Extract ::

[Start of Attachment]

Lead fillings were used in the 18th century, but became unpopular in the 19th century because of their softness. This was before lead poisoning was understood.

According to American Civil War-era dental handbooks, since the early 19th century metallic fillings had been made of lead, gold, tin, platinum, silver, aluminum, or amalgam. A pellet was rolled slightly larger than the cavity, condensed into place with instruments, then shaped and polished in the patient's mouth. The filling was usually left "high", with final condensation—"tamping down"—occurring while the patient chewed food. Gold foil was the most popular filling material during the Civil War. Tin and amalgam were also popular due to lower cost, but were held in lower regard.

One survey of dental practices in the mid-19th century catalogued dental fillings found in the remains of seven Confederate soldiers from the Civil War. They were made of:
- Gold foil: preferred because of its durability and safety.
- Platinum: rarely used because it was too hard, inflexible and difficult to form into foil.
- Aluminum: failed because of its lack of malleability but has been added to some amalgams.
- Tin and iron: believed to have been a very popular filling material during the Civil War. Tin foil was recommended when a cheaper material than gold was requested by the patient, but it wore down rapidly; even if it could be replaced cheaply and quickly, there was a concern, specifically from Chapin A. Harris, that it would oxidise in the mouth and cause a recurrence of caries. Due to blackening, tin was only recommended for posterior teeth.
- Thorium: the element's radioactivity was unknown at that time, and the dentist probably thought he was working with tin.

[End of Attachment]

Data supplied ::
[Start of Attachment]

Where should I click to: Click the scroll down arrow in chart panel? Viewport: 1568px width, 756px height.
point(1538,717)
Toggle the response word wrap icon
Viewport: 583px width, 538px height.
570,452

[End of Attachment]

Tasks ::
a) In the text on historical dental fillings, what was the most popular filling material during the Civil War?
b) Continue the text on historical dental fillings from where it stops.

Answers below ::
a) Gold foil.

b)
- Lead and tungsten mixture: probably from shotgun pellets. Lead was rarely used in the 19th century, as it is soft and quickly worn down by mastication, and had known harmful health effects.

=== Acrylic polymers ===
Acrylics are used in the fabrication of dentures, artificial teeth, impression trays, maxillofacial / orthodontic appliances and temporary (provisional) restorations. They cannot be used as tooth filling materials because they can lead to pulpitis and periodontitis, as they may generate heat and acids during setting, and in addition they shrink.

===Failure of dental restorations===

Fillings have a finite lifespan; composites appear to have a higher failure rate than amalgam over five to seven years. How well people keep their teeth clean and avoid cavities is probably a more important factor than the material chosen for the restoration.

===Evaluation and regulation of dental materials===
The Nordic Institute of Dental Materials (NIOM) performs several tests to evaluate dental products in the Nordic countries. In the European Union, dental materials are classified as medical devices according to the Medical Devices Directive. In USA, the Food and Drug Administration is the regulatory body for dental products.